Start of Listed records
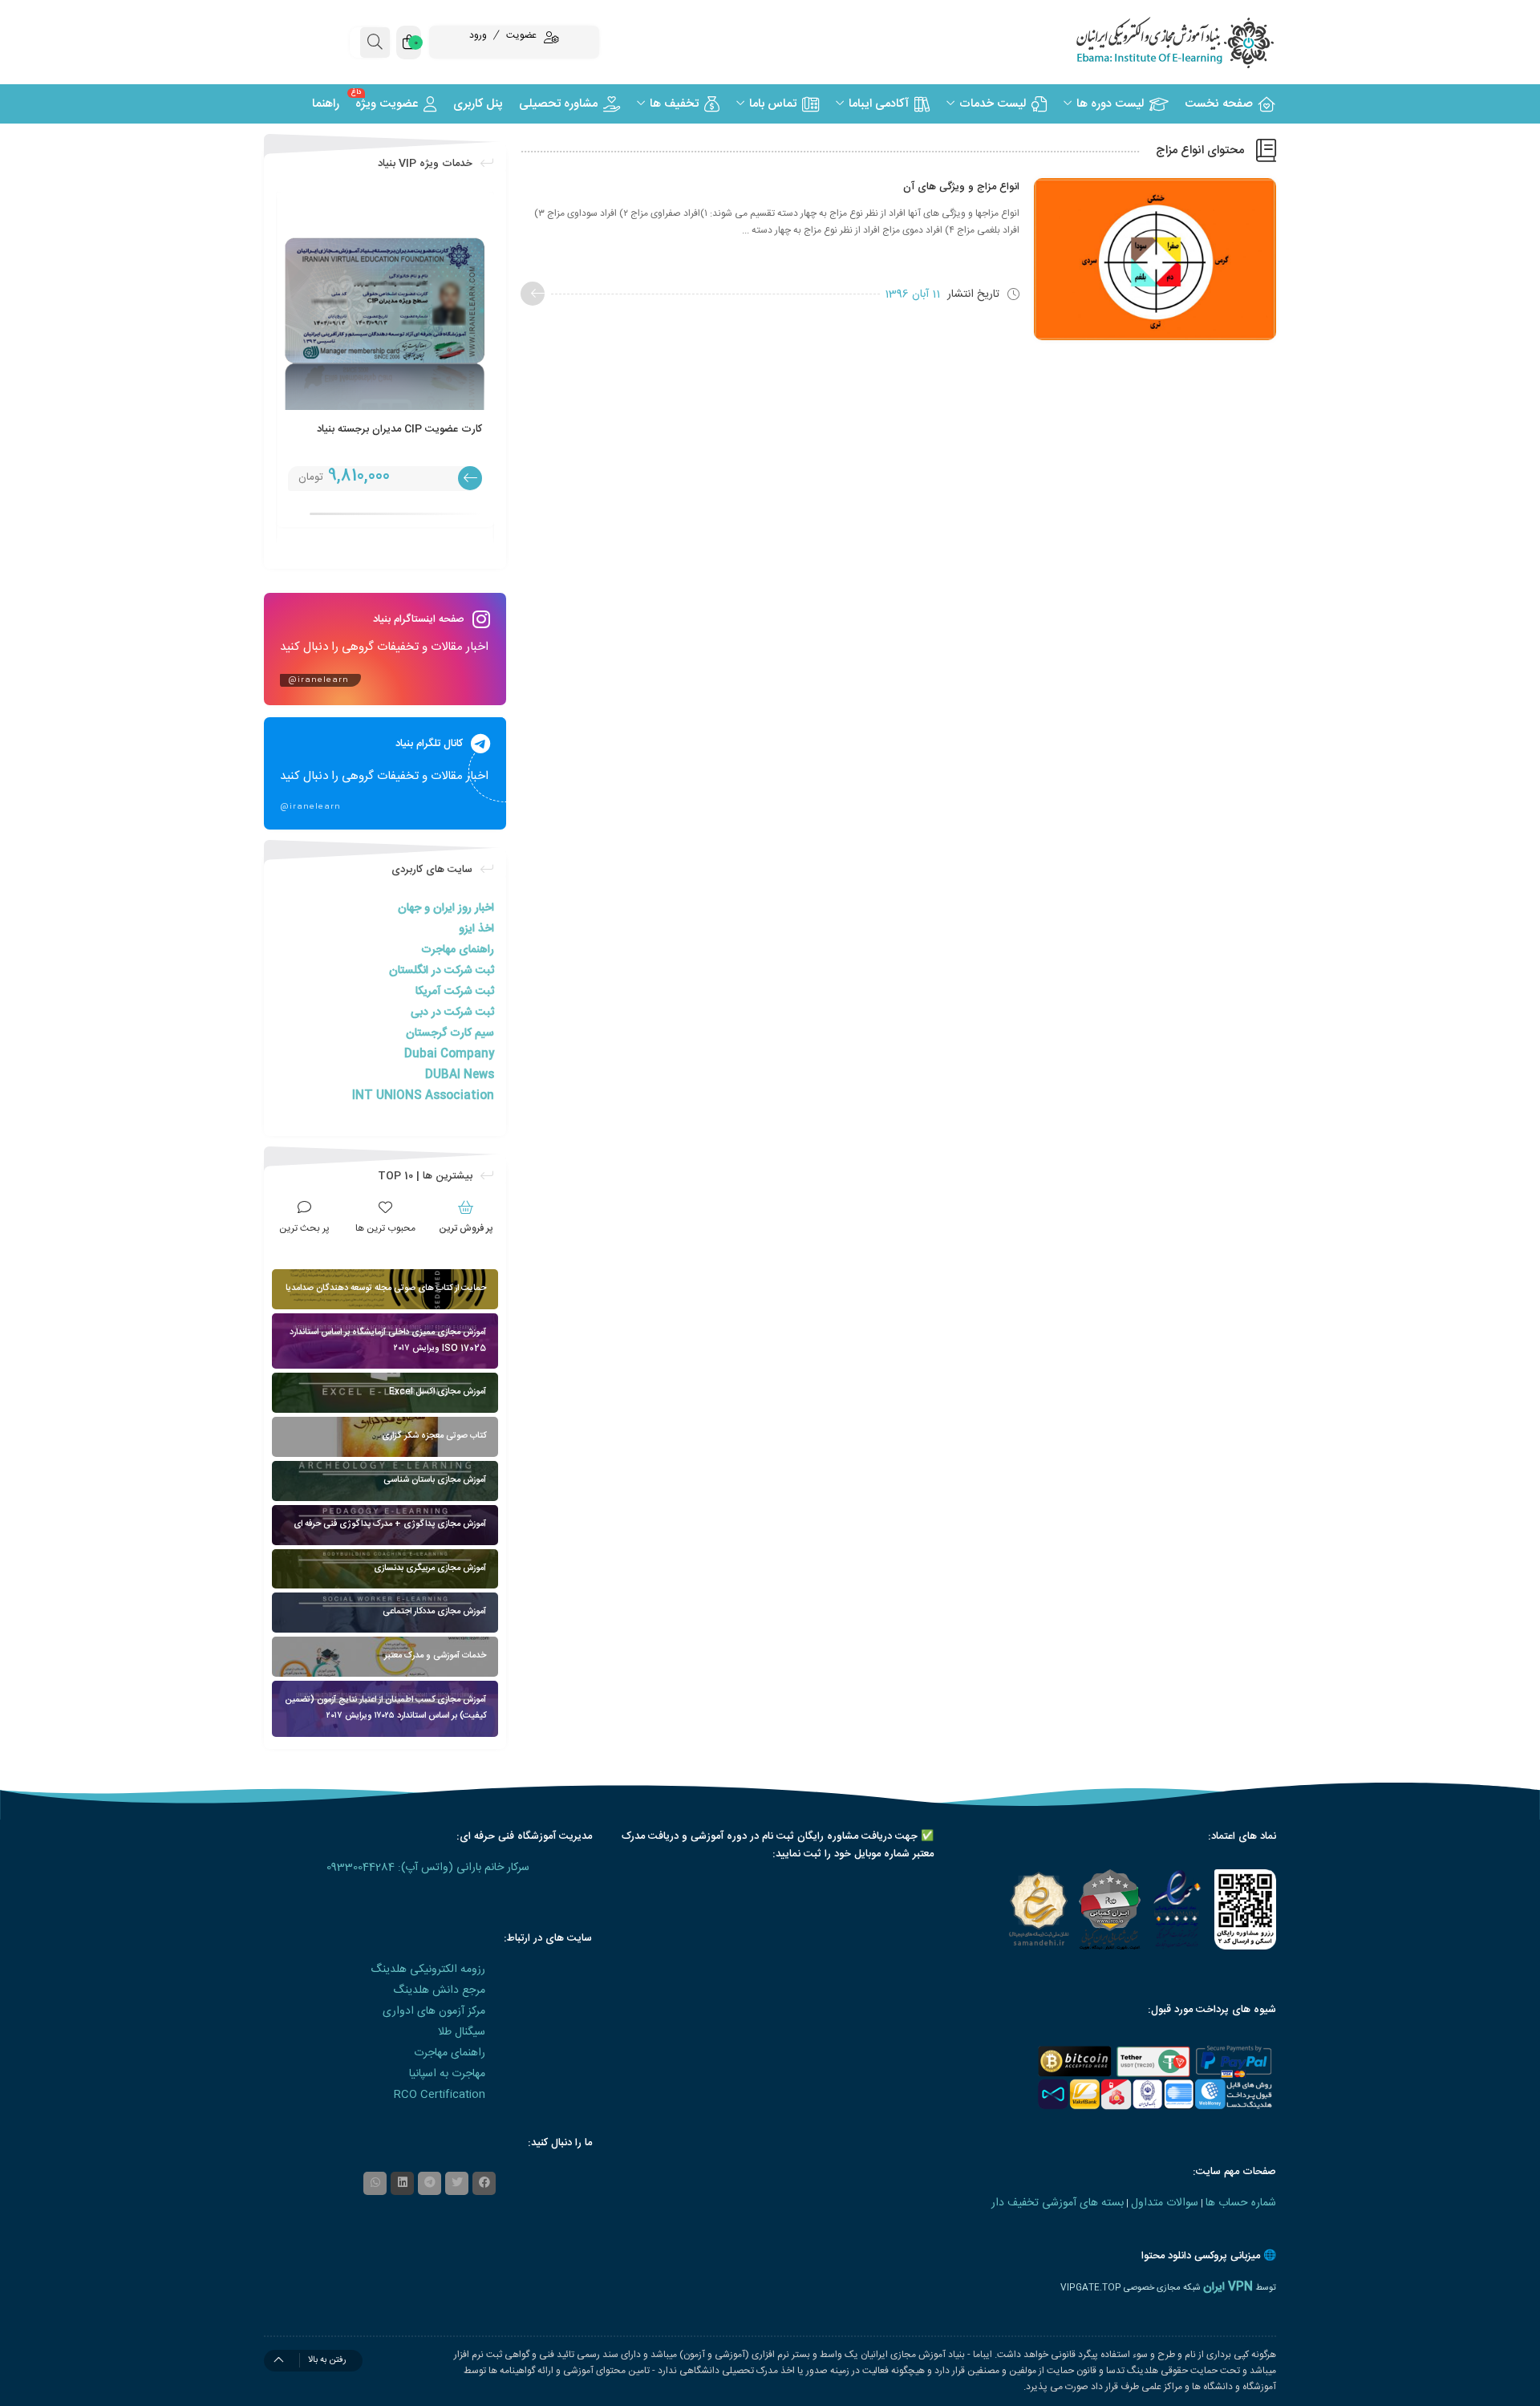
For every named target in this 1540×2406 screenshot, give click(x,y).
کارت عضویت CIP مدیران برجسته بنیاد (399, 429)
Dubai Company (449, 1054)
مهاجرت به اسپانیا (447, 2073)
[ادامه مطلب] (533, 294)
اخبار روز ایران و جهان (446, 908)
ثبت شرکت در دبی (452, 1012)
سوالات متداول (1164, 2203)
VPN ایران (1228, 2287)
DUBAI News (459, 1075)
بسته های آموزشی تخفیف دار (1057, 2203)
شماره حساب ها (1241, 2203)
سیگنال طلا (461, 2032)
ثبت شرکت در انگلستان (441, 970)
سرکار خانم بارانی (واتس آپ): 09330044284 (427, 1867)
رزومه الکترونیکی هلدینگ (428, 1969)
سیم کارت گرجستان (450, 1033)
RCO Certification (439, 2094)
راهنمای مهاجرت (457, 950)
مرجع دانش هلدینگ (439, 1990)
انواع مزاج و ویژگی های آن (961, 187)
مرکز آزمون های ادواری (434, 2011)
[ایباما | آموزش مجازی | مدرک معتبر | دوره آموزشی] (1155, 42)
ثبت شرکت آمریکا (454, 991)
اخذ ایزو (476, 929)
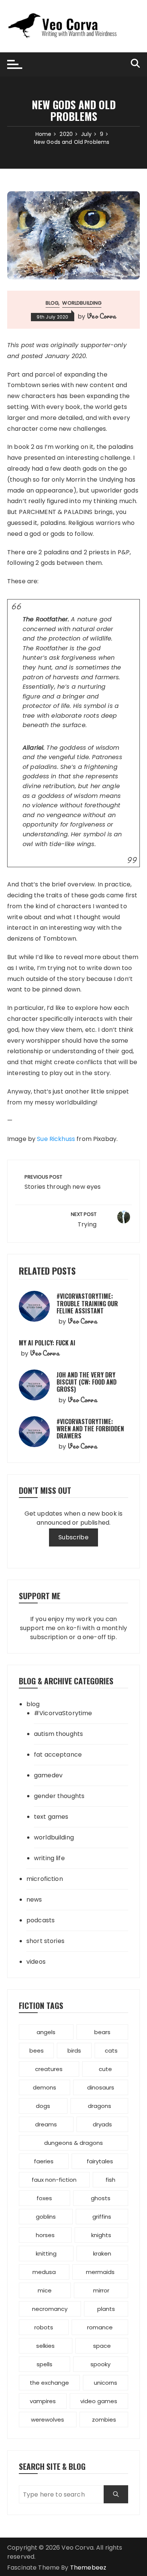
End of Listed records
Work instruction => Reproduce exactly the lines from the beginning of the material down to the line containing "مرجع دانش هلدینگ (439, 1990)", both ends included, but not the pictures or anything after.

Response to the exercise =>
For every named target in this 1540×2406 screenshot, give click(x,y).
کارت عضویت CIP مدیران برجسته بنیاد (399, 429)
Dubai Company (449, 1054)
مهاجرت به اسپانیا (447, 2073)
[ادامه مطلب] (533, 294)
اخبار روز ایران و جهان (446, 908)
ثبت شرکت در دبی (452, 1012)
سوالات متداول (1164, 2203)
VPN ایران (1228, 2287)
DUBAI News (459, 1075)
بسته های آموزشی تخفیف دار (1057, 2203)
شماره حساب ها (1241, 2203)
سیگنال طلا (461, 2032)
ثبت شرکت در انگلستان (441, 970)
سرکار خانم بارانی (واتس آپ): 09330044284 (427, 1867)
رزومه الکترونیکی هلدینگ (428, 1969)
سیم کارت گرجستان (450, 1033)
RCO Certification (439, 2094)
راهنمای مهاجرت (457, 950)
مرجع دانش هلدینگ (439, 1990)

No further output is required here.